Environmental damage
Read the following information about the potential environmental damage caused by mobile phones. Your task is to convert this information into an easily remembered mind map. When you do this, try to use simple pictures, colour and keywords. Try to avoid using sentences. The aim is to produce an easily remembered picture that summarises a lot of information. Did you know that according to some estimates, there are over seven billion mobile phones in use today? Mobile phone users upgrade their phones on average once every eighteen months to two years and of those handsets exchanged, only about a fifth are thought to be recycled properly. To put that another way, about five and half billion phones every two years or so are just thrown in the bin, where they then get dumped in a landfill site or incinerated. It takes a lot of natural resources to make a phone and these resources cannot just be magically replaced. Every phone needs a lot of water to make the raw materials that goes into it. Then you need a whole range of chemicals, including lead, mercury, tin, chromium, cadmium, tungsten and gold, all of which require a lot of energy (and water) to get out of the earth. These can be extremely harmful when recycled, both to the environment and to people. For example, the cadmium in just one mobile phone battery could be enough to pollute around six hundred thousand litres of water if it isn’t disposed of properly. Flame retardants, lead and beryllium can cause many very serious illnesses, including cancer, liver damage, kidney damage and damage to nervous systems. This is a serious problem and recycling itself brings additional challenges. If you bury phones in landfill sites, the chemicals can eventually leech out and pollute the land and water table in the area. This can then pollute the food chain and eventually start causing health problems for the local population. If you recycle phones, there is a danger that emissions during the recycling process can pollute the air.

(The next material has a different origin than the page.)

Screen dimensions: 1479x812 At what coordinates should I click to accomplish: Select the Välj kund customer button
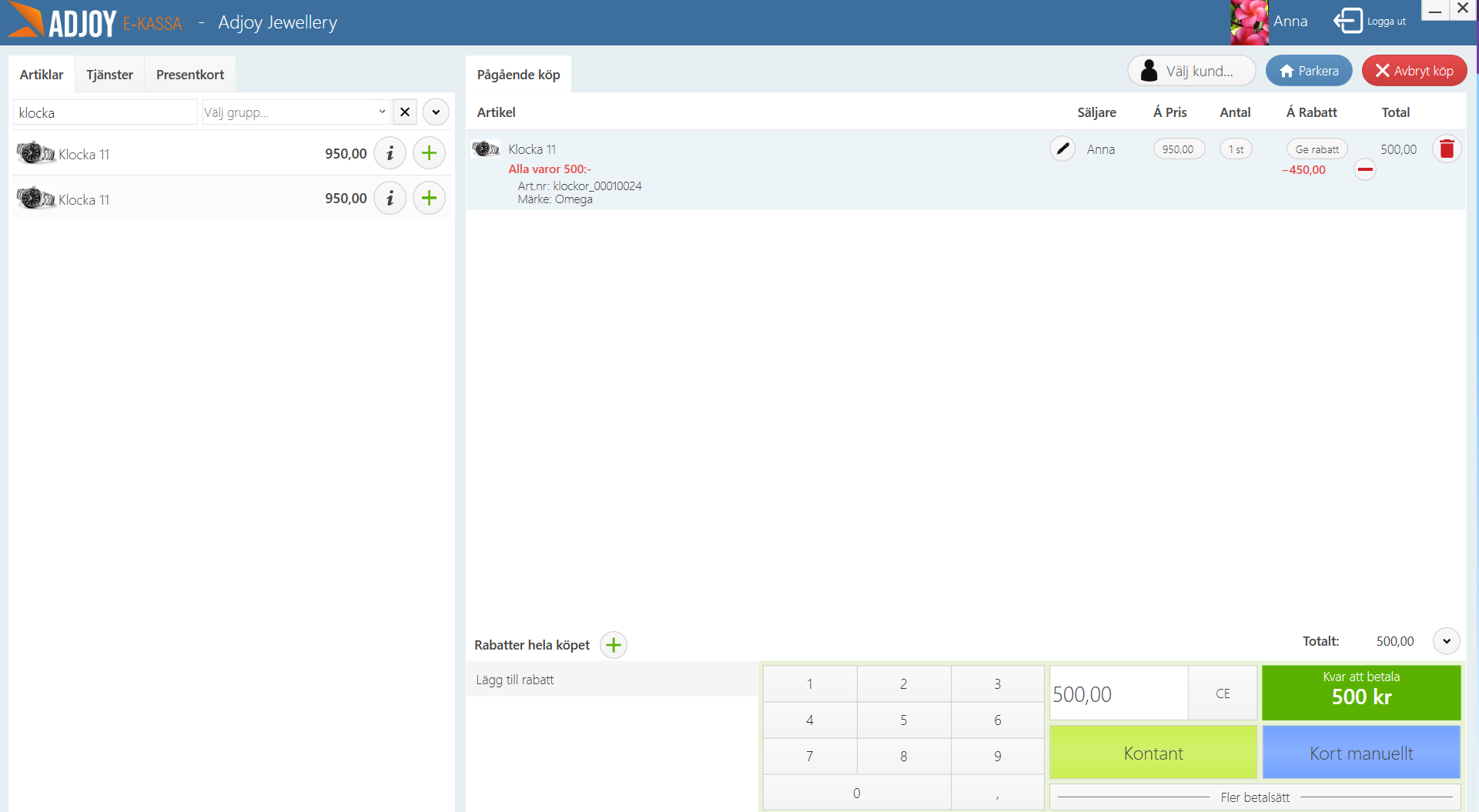(x=1192, y=71)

In third world countries, where a lot of electronic equipment is sent (using yet more energy to power the ships) standards for recycling are often very poor and the workers whose job it is to recycle phones and other computer equipment are at risk of serious illnesses, as are those who live near recycling plants. It isn’t very moral either, for the first world to be dumping its old, potentially dangerous products onto the third world! |
If you finish the above task, do some research on the potential damage to the environment of mobile phones (and all other electronic equipment e.g. computers). Add extra examples and information to your mind map.